Cour d’appel de Angers, le 25 janvier 2011, n°09/019001

Un salarié avait été engagé en 1979. En mars 2008, un client de son employeur signala un incident l’impliquant. Le salarié remit une lettre de démission début avril, puis la rétracta peu après. L’employeur engagea alors une procédure de licenciement pour faute grave, notifiant une mise à pied conservatoire avant l’entretien préalable. Le licenciement fut prononcé fin avril 2008. Le conseil de prud’hommes de Saumur, par un jugement du 7 juillet 2009, qualifia la rupture de licenciement sans cause réelle et sérieuse. L’employeur fit appel de cette décision. La Cour d’appel d’Angers, chambre sociale, statuant le 25 janvier 2011, eut à se prononcer sur la régularité de la procédure et le bien-fondé du motif de faute grave. La question se posait de savoir si un vol de faible valeur commis au préjudice d’un client, associé à une imputation mensongère à l’employeur, caractérisait une faute grave justifiant un licenciement sans préavis ni indemnité. La cour infirma le jugement précédent et reconnut l’existence d’une faute grave.

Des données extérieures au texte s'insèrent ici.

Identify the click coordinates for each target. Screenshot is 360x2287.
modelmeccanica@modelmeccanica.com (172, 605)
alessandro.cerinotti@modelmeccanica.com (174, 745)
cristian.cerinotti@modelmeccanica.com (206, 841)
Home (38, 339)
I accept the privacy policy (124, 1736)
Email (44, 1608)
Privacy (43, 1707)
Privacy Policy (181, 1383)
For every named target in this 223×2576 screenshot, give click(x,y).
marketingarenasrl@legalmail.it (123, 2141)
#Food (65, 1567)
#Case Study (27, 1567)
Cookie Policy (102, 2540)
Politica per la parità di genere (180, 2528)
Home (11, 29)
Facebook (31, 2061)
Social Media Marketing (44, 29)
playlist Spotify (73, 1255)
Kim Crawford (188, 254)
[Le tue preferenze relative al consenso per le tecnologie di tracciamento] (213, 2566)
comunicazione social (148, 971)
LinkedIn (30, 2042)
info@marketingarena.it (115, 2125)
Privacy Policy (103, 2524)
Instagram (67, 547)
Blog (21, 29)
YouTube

La décision procède à une appréciation concrète des éléments constitutifs de la faute grave. La cour rappelle que la faute grave est celle « qui rend impossible le maintien du salarié dans l’entreprise pendant l’exécution du préavis ». Elle souligne que la charge de la preuve pèse sur l’employeur et que « le doute sur l’existence du grief invoqué par l’employeur » doit profiter au salarié. En l’espèce, elle constate la matérialité des faits : le salarié a chargé, sans autorisation, des caisses appartenant à un client. Elle écarte ses explications, jugées contraires aux attestations versées aux débats, et retient qu' »il s’est bien agi d’un vol ». La cour estime que ce vol, « quelle que soit la valeur du bien dérobé », associé au fait que le salarié a « imputé son action » à son employeur en affirmant que « c’était entendu entre les directeurs », constitue un manquement rendant impossible la confiance nécessaire pendant le préavis. Cette analyse in concreto démontre une application rigoureuse des principes jurisprudentiels aux circonstances de l’espèce.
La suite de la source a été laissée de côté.